== Supplied entries ==
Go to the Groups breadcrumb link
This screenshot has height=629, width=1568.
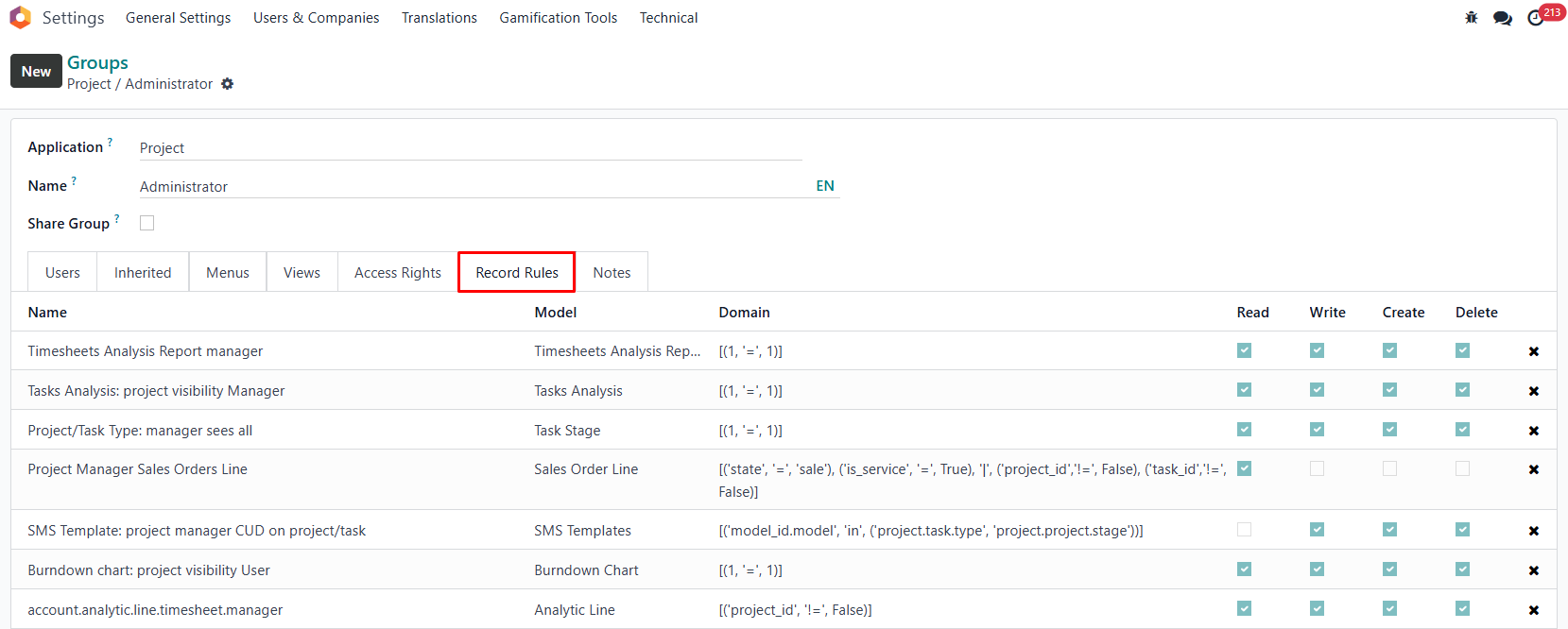coord(97,62)
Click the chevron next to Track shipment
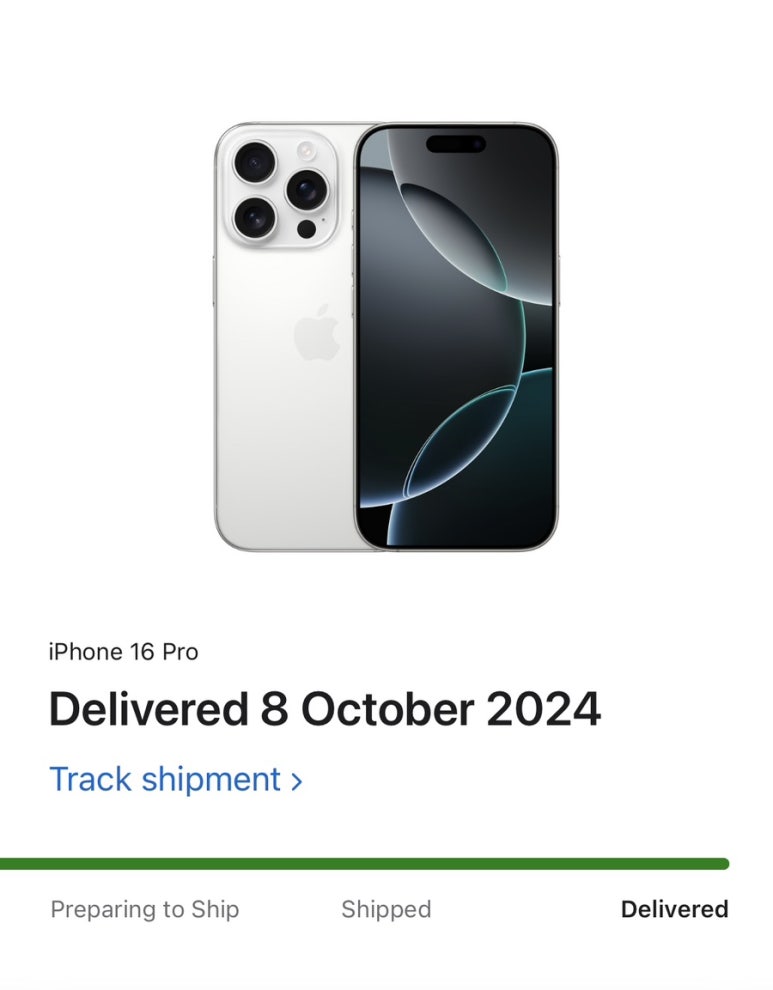The height and width of the screenshot is (990, 773). 296,782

== The task ==
Please reproduce the records above exactly, leaving out every picture.

== Response for this exercise ==
Go to the Groups breadcrumb link
This screenshot has height=629, width=1568.
coord(97,62)
Click the chevron next to Track shipment
The height and width of the screenshot is (990, 773). 296,782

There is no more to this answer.